ING vs. Ying Yang: Bank moet ook aan een onderneming bankrekening ter beschikking stellen

In een recent arrest heeft de Hoge Raad geoordeeld dat banken ook verplicht kunnen zijn om aan ondernemingen een bankrekening ter beschikking te stellen. Zonder bankrekening is het immers vrijwel onmogelijk om te kunnen deelnemen aan het maatschappelijk verkeer. Deze verplichting bestond al jegens consumenten op grond van de publiekrechtelijke toezichtwetgeving: artikel 4:71 f  van de Wft.

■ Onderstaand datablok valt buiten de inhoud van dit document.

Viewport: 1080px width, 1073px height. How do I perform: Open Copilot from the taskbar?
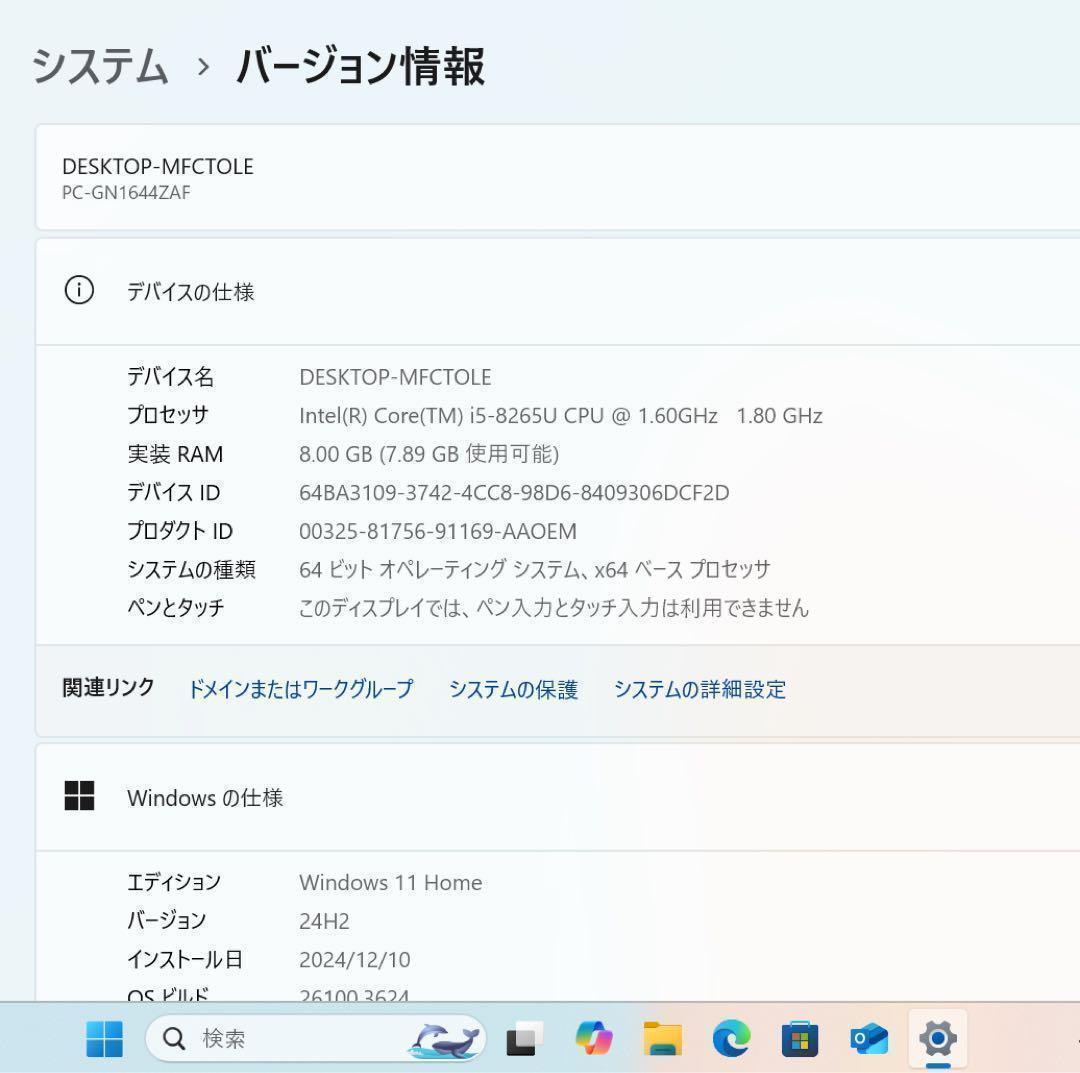pos(595,1039)
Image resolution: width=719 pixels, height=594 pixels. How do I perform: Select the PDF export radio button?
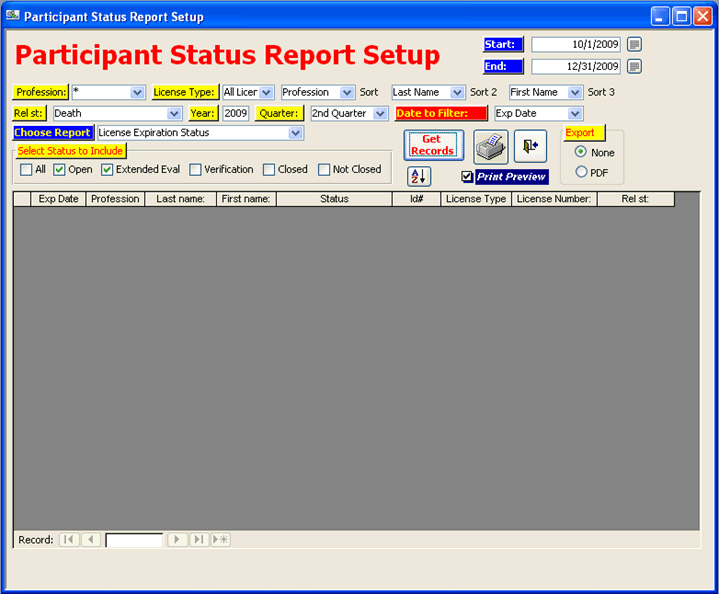[581, 172]
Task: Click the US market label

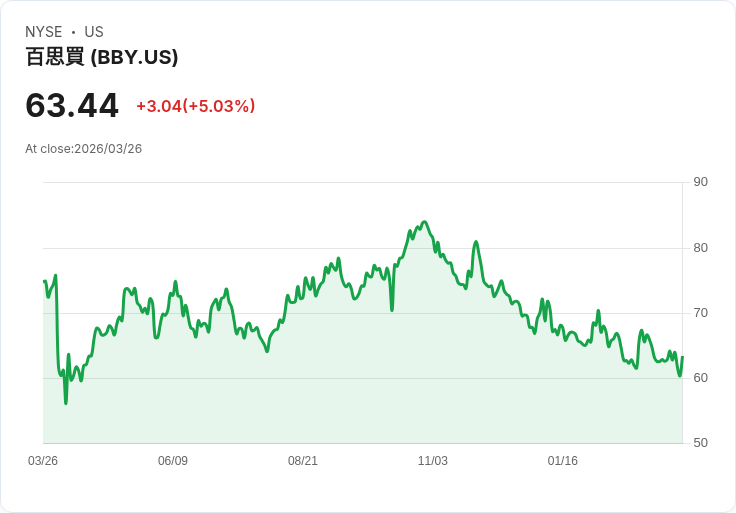Action: coord(94,32)
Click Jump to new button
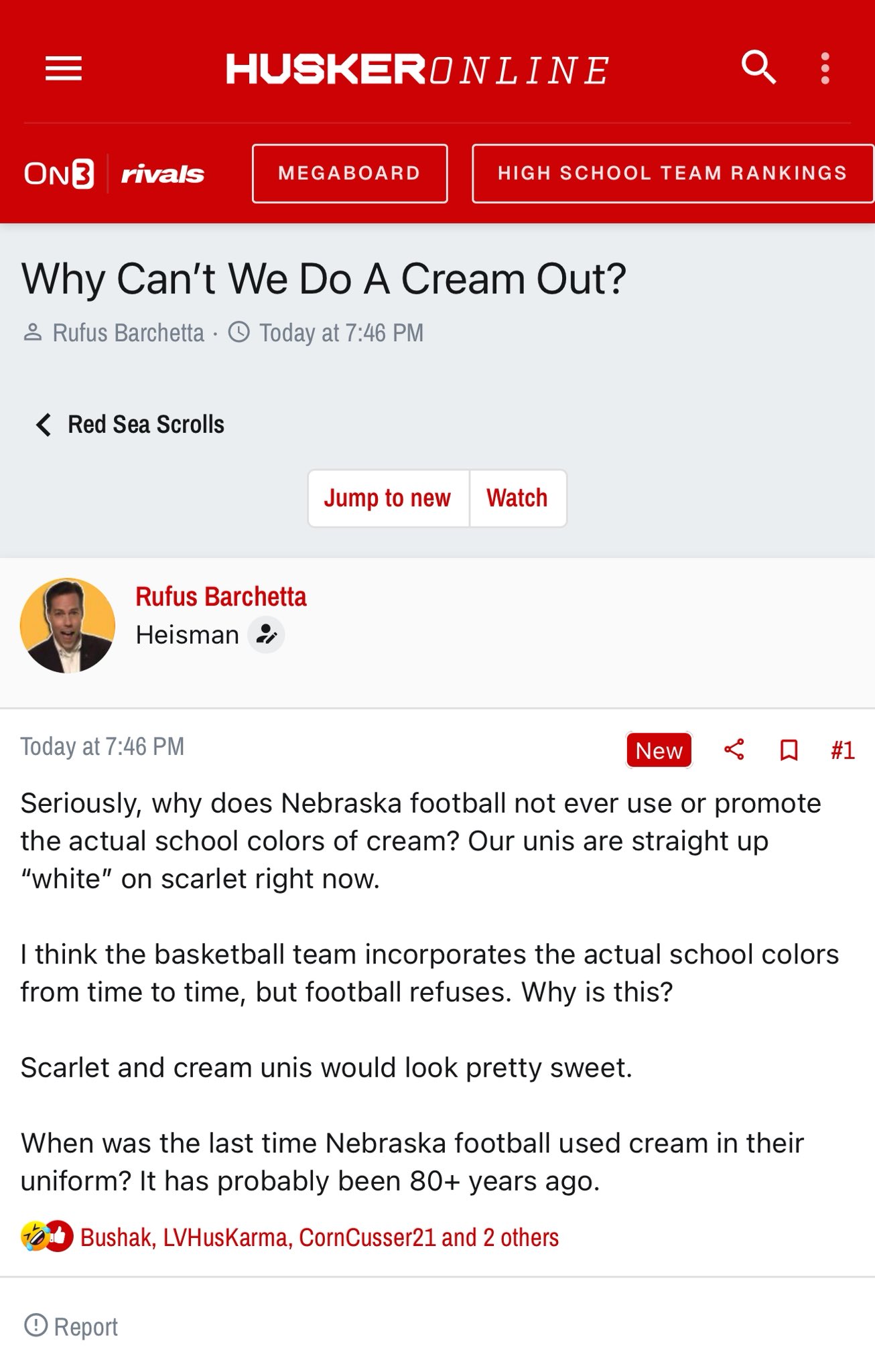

Volgens de Hoge Raad heeft het hof niet miskend dat banken een gerechtvaardigd belang kunnen hebben om cliënten te weigeren vanwege toezichtrechtelijke eisen of integriteitsrisico’s, en dat dit belang eraan in de weg kan staan een bank te verplichten een betaalrekening aan te bieden. Het hof heeft het belang van ING in dit opzicht afgewogen tegen het belang van Yin Yang c.s. Het is tot de conclusie gekomen dat tussen deze belangen onevenredigheid bestaat en dat het belang van ING in dit geval niet in de weg staat aan een verplichting tot het aanbieden van een betaalrekening, maar wel aan een verplichting tot het faciliteren van het storten van contant geld. Dat oordeel is volgens de Hoge Raad niet onbegrijpelijk of onvoldoende gemotiveerd.